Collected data

--------------------

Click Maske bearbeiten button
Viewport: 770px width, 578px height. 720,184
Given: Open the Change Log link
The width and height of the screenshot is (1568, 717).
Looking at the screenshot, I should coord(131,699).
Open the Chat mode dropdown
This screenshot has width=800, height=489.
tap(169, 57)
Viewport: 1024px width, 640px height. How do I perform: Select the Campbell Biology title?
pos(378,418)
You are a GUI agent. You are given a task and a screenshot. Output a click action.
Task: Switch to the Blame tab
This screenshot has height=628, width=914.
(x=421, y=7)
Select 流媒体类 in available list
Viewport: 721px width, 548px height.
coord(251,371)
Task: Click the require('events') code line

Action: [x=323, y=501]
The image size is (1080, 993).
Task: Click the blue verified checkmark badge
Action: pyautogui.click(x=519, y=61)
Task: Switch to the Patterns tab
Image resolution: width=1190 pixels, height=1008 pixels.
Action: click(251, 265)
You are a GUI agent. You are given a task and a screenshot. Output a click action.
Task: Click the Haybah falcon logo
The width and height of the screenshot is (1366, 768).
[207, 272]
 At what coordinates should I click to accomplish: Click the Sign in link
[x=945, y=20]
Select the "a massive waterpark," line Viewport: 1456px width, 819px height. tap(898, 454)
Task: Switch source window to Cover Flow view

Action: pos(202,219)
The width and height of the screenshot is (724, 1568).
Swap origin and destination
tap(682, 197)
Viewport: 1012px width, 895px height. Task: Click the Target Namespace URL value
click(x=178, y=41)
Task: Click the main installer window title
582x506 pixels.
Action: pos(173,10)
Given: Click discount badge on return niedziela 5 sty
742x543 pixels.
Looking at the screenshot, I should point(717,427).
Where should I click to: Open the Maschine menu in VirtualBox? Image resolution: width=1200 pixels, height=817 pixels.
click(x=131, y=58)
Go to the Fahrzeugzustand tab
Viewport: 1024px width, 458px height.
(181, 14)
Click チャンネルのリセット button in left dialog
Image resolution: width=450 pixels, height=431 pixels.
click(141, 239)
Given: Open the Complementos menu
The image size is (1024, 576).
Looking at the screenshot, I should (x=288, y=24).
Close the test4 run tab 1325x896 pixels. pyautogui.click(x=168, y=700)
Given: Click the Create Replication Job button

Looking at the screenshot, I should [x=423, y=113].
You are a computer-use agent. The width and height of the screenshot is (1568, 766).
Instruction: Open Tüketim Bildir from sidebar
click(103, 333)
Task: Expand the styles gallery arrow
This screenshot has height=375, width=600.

--------------------

# Required work:
Retype the data in full, and keep every line identical to the original.

# Answer for the task:
Click Maske bearbeiten button
Viewport: 770px width, 578px height. 720,184
Given: Open the Change Log link
The width and height of the screenshot is (1568, 717).
Looking at the screenshot, I should coord(131,699).
Open the Chat mode dropdown
This screenshot has width=800, height=489.
tap(169, 57)
Viewport: 1024px width, 640px height. How do I perform: Select the Campbell Biology title?
pos(378,418)
You are a GUI agent. You are given a task and a screenshot. Output a click action.
Task: Switch to the Blame tab
This screenshot has height=628, width=914.
(x=421, y=7)
Select 流媒体类 in available list
Viewport: 721px width, 548px height.
coord(251,371)
Task: Click the require('events') code line

Action: [x=323, y=501]
The image size is (1080, 993).
Task: Click the blue verified checkmark badge
Action: pyautogui.click(x=519, y=61)
Task: Switch to the Patterns tab
Image resolution: width=1190 pixels, height=1008 pixels.
Action: click(251, 265)
You are a GUI agent. You are given a task and a screenshot. Output a click action.
Task: Click the Haybah falcon logo
The width and height of the screenshot is (1366, 768).
[207, 272]
 At what coordinates should I click to accomplish: Click the Sign in link
[x=945, y=20]
Select the "a massive waterpark," line Viewport: 1456px width, 819px height. tap(898, 454)
Task: Switch source window to Cover Flow view

Action: pos(202,219)
The width and height of the screenshot is (724, 1568).
Swap origin and destination
tap(682, 197)
Viewport: 1012px width, 895px height. Task: Click the Target Namespace URL value
click(x=178, y=41)
Task: Click the main installer window title
582x506 pixels.
Action: pos(173,10)
Given: Click discount badge on return niedziela 5 sty
742x543 pixels.
Looking at the screenshot, I should point(717,427).
Where should I click to: Open the Maschine menu in VirtualBox? Image resolution: width=1200 pixels, height=817 pixels.
click(x=131, y=58)
Go to the Fahrzeugzustand tab
Viewport: 1024px width, 458px height.
(181, 14)
Click チャンネルのリセット button in left dialog
Image resolution: width=450 pixels, height=431 pixels.
click(141, 239)
Given: Open the Complementos menu
The image size is (1024, 576).
Looking at the screenshot, I should (x=288, y=24).
Close the test4 run tab 1325x896 pixels. pyautogui.click(x=168, y=700)
Given: Click the Create Replication Job button

Looking at the screenshot, I should [x=423, y=113].
You are a computer-use agent. The width and height of the screenshot is (1568, 766).
Instruction: Open Tüketim Bildir from sidebar
click(103, 333)
Task: Expand the styles gallery arrow
This screenshot has height=375, width=600.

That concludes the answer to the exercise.